Cigarette tax bill may get snuffed out this session

This article is part of a series of articles following five proposals in the 1997 General Assembly and the local people who hope to help get them passed.

A plan to help raise research funds by taxing cigarettes may not be introduced this year, said the representative who is working on a draft of the bill.

Louise McBee, D-Athens, has a full agenda of teacher-related bills she is working on this session. Because the cigarette tax bill calls for a referendum in 1998, Ms. McBee said she might wait until next year to introduce the bill.

Tobacco lobbyists have already voiced opposition to Ms. McBee after learning about the proposal from reporters' inquiries. Ms. McBee said that despite the possible delay she thinks the bill would have a good chance of passing.

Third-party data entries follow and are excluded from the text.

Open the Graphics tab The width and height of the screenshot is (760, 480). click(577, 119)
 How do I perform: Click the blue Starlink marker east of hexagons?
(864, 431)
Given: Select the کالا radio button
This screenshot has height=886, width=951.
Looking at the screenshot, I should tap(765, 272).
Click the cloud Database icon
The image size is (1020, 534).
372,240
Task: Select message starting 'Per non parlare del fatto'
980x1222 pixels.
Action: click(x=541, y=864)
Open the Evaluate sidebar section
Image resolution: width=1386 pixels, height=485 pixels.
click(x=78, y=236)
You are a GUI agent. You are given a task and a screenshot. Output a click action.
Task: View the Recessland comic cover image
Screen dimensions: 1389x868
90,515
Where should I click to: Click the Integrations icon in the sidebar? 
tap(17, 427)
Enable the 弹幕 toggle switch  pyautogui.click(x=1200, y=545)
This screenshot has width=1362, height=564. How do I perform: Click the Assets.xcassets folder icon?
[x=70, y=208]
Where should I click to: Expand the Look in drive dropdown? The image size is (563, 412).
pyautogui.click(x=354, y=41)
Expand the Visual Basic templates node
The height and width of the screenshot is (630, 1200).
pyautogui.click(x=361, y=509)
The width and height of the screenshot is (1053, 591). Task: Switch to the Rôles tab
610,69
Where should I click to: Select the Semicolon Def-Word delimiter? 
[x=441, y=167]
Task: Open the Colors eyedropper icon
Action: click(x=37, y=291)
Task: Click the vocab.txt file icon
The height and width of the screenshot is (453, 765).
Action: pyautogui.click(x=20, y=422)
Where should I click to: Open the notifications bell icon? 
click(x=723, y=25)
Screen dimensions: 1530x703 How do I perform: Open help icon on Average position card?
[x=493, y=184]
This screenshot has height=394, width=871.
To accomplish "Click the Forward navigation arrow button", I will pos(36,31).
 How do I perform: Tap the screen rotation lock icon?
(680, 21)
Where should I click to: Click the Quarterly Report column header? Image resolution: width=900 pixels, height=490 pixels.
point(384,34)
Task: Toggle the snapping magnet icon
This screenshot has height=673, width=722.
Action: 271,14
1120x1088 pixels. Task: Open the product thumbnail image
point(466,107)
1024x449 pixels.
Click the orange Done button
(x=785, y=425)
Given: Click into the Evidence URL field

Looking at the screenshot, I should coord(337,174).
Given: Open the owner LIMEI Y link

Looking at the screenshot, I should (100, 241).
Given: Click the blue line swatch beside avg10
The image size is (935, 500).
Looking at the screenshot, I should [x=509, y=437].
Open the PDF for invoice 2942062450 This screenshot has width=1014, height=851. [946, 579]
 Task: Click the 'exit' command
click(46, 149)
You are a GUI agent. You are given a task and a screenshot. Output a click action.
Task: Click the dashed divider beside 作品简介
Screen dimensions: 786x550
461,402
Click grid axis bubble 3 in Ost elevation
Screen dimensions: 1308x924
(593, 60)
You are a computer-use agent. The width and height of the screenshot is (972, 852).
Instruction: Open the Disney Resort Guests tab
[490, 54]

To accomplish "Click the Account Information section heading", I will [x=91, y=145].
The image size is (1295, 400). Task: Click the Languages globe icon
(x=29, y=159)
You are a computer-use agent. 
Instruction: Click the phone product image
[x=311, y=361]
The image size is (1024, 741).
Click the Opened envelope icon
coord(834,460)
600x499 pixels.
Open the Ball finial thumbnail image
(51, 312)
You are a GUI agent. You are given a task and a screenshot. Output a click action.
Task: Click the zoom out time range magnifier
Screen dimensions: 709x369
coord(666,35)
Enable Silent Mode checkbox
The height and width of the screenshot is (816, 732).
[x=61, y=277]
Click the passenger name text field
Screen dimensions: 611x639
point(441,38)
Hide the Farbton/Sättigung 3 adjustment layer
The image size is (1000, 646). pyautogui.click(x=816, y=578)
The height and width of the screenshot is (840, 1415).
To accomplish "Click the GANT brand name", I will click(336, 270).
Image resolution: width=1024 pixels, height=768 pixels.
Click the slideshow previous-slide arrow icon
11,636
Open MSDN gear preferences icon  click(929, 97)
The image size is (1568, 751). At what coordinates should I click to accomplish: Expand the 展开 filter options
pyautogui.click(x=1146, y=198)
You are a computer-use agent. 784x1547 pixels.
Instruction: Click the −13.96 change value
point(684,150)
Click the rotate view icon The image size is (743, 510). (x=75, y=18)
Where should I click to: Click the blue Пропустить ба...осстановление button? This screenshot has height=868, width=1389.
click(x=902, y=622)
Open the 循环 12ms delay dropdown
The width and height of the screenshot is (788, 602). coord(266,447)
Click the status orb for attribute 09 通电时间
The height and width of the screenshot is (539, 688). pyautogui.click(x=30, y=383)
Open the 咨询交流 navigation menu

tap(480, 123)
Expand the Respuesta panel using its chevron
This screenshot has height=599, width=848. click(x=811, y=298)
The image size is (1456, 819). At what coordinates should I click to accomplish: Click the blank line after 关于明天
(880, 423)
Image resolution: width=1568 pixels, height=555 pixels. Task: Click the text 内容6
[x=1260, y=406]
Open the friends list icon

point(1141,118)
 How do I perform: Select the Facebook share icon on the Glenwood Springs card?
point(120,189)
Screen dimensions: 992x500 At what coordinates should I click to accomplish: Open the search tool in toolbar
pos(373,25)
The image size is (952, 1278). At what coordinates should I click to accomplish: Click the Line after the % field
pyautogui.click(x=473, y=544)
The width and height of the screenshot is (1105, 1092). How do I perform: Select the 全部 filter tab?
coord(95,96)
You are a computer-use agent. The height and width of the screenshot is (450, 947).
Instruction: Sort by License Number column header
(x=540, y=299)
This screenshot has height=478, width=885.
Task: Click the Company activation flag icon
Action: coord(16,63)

"I still believe I could get it through," she said. "All we're talking about is letting people vote on (the tax)."

Reba Sarkar of Martinez, who proposed the idea to Ms. McBee, said she hopes Ms. McBee will reconsider and introduce the bill this session.

"I still believe the time is right and the time is now," said Mrs. Sarkar, a volunteer for the American Breast Cancer Association. "People will pay a little extra for cancer research."

Many people have approached her in support of the bill, she said. But she said Ms. McBee would be a better judge of the political climate in the Legislature and would know when was the best time to introduce the measure.

Opponents of the measure say it unfairly targets smokers and could lead to a decrease in tax revenues if many smokers cross state lines to buy their cigarettes.

A draft of the bill calls for a tax not to exceed 5 cents a pack, with the revenues earmarked for cancer research, treatment and prevention.

Another locally sponsored bill - one that would bar accused murderers from getting out on bail - also has yet to make it to the floor.

District Attorney Danny Craig, who is writing the bill for Rep. Henry Howard, D-Augusta, said the bill needs to be rewritten to make sure it will be constitutional.

The Eighth Amendment to the U.S. Constitution prohibits excessive bail or fines.

Blacks Against Black Crime - a local anti-violence organization - is working with Mr. Howard on the bill. Mr. Howard said he hopes to introduce the bill this week.

Mr. Craig said the bill would help keep violent offenders from repeating their crimes while out on bail. "There is simply no reason that the community should be subjected to having this violent killer in their midst," he said.

The three other proposals have been introduced.

Rep. Robin Williams has introduced a bill, House Bill 96, that would allow master's-level psychologists to be licensed as clinical psychologists.

"The Ph.D.s are really fighting this," Mr. Williams said.

Augusta State University graduates between 10 and 15 students each year with master's degrees in psychology. It is one of five Georgia colleges to offer the degree.

Opponents of the bill, including the Georgia Psychological Association, worry that licensing master's-trained psychologists will lead to confusion among patients, who might not know how much training their therapists are required to have.

Mr. Williams, R-Augusta, said he has already received more than 100 letters opposing the bill.

The bill is currently in the House Health and Ecology Committee as is House Bill 162, a proposal by Rep. Ben Harbin to remove the certificate of need requirement for home health care.

Sen. Charles Walker, D-Augusta, has introduced a bill that would require physicians from outside the state who are treating Georgia residents through telemedicine to be licensed to practice medicine in Georgia.

Senate Bill 107 has cleared the Health and Human Services Committee and is headed to the Senate floor for a vote this week, Mr. Walker said.